→ Activity
With pictures left out, set down every record word for word.
_ _ _ _
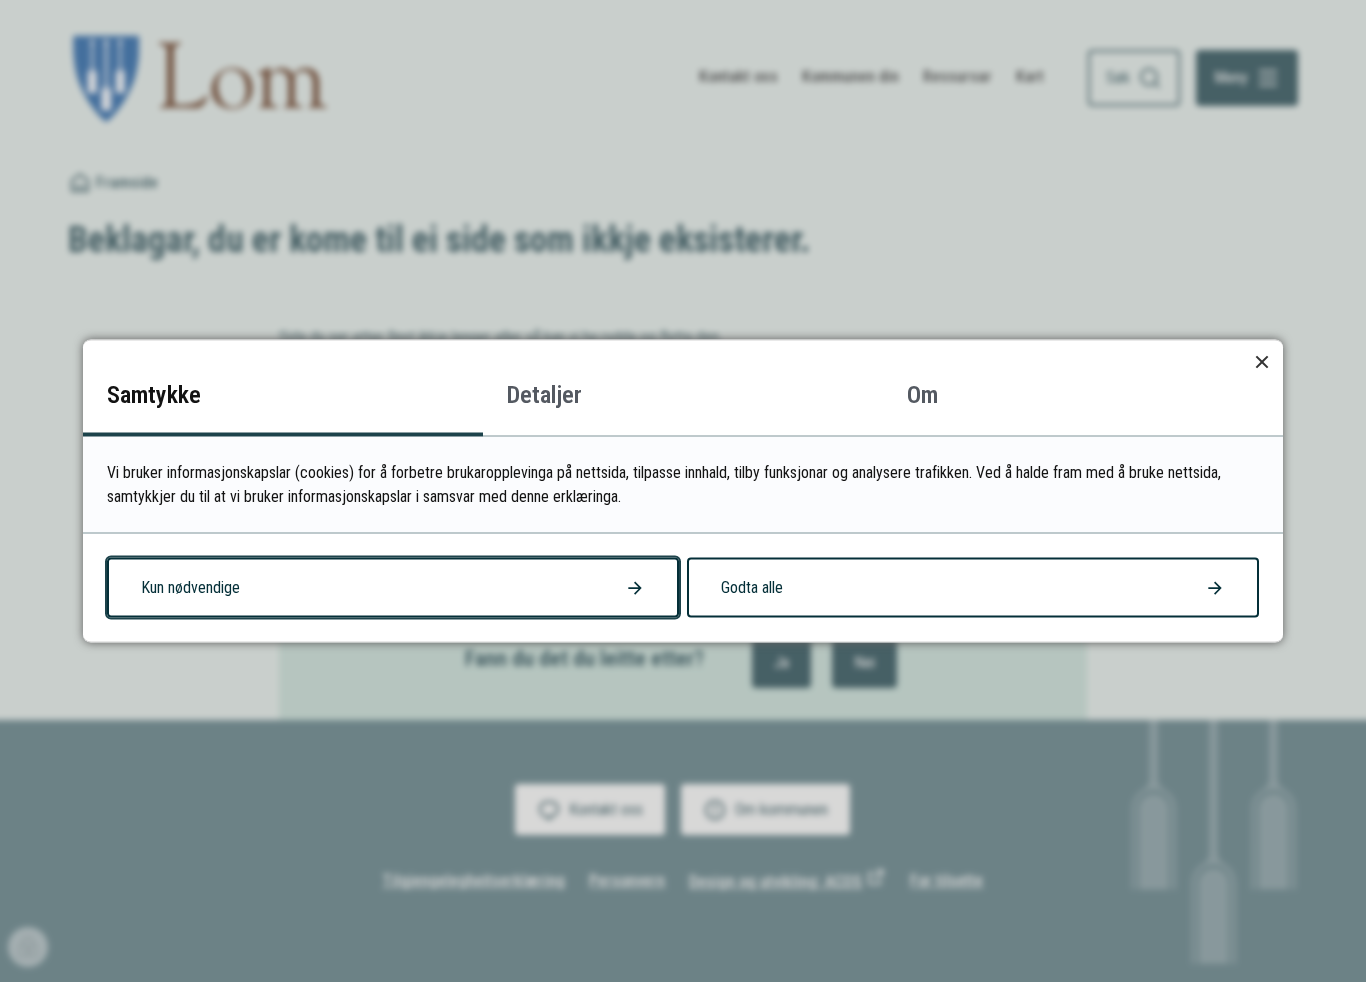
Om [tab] (922, 395)
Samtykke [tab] (154, 395)
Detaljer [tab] (544, 395)
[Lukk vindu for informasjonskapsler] (1261, 361)
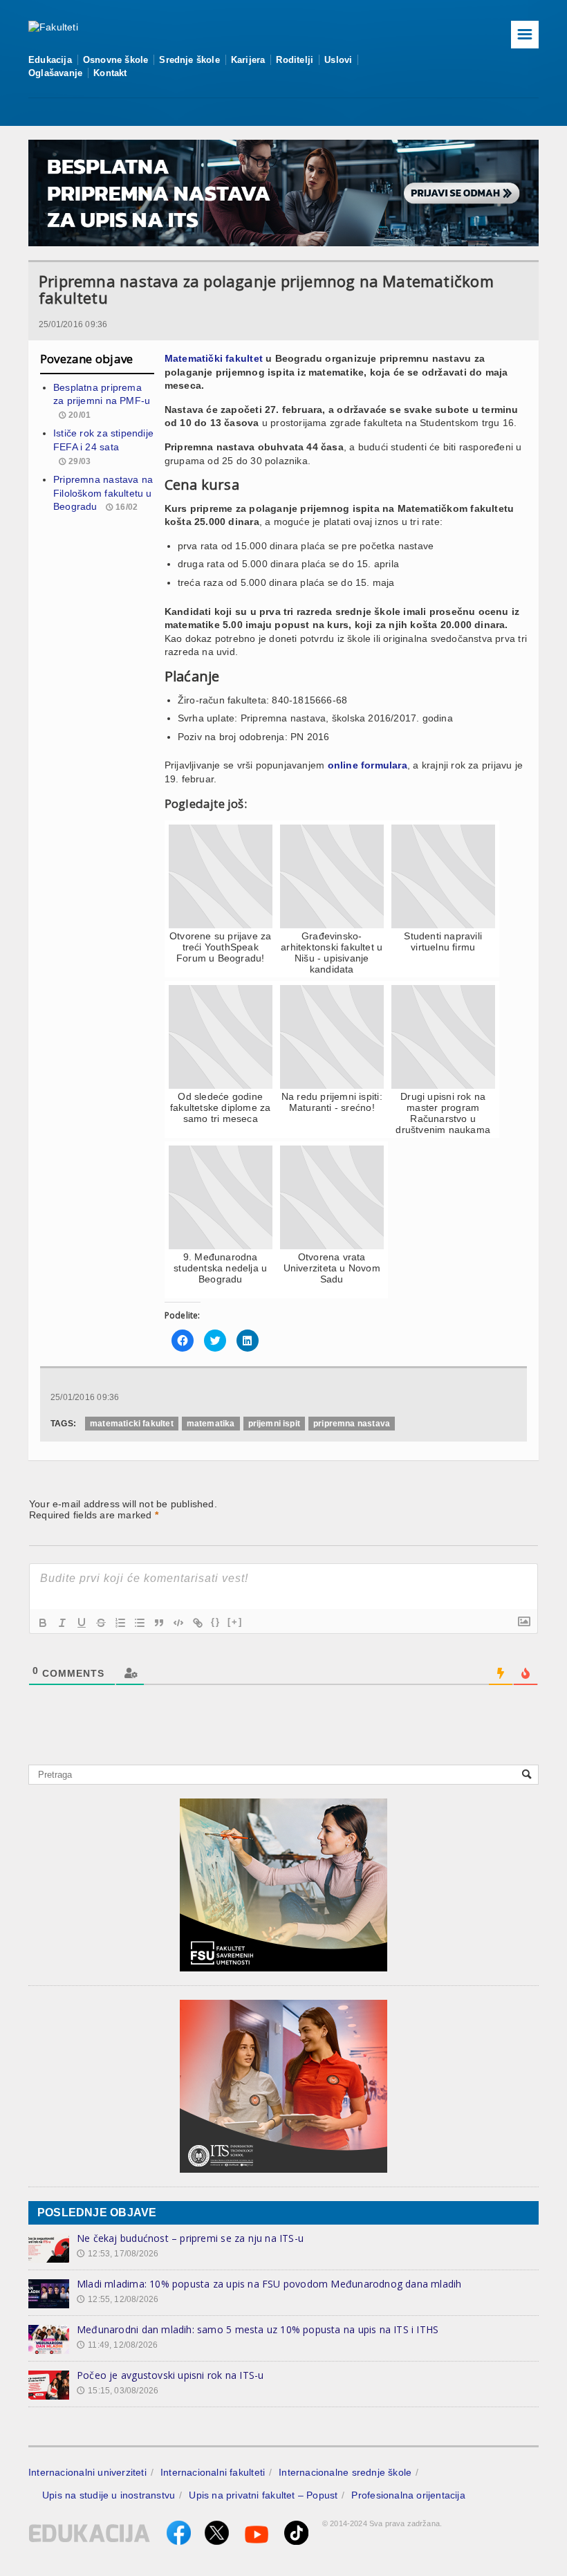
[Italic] (62, 1622)
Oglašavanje (55, 73)
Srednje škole (189, 60)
_ _ _ _
→ Reply
Om [tab] (922, 395)
Samtykke [tab] (154, 395)
Detaljer [tab] (544, 395)
[Lukk vindu for informasjonskapsler] (1261, 361)
[Italic] (62, 1622)
Oglašavanje (55, 73)
Srednje škole (189, 60)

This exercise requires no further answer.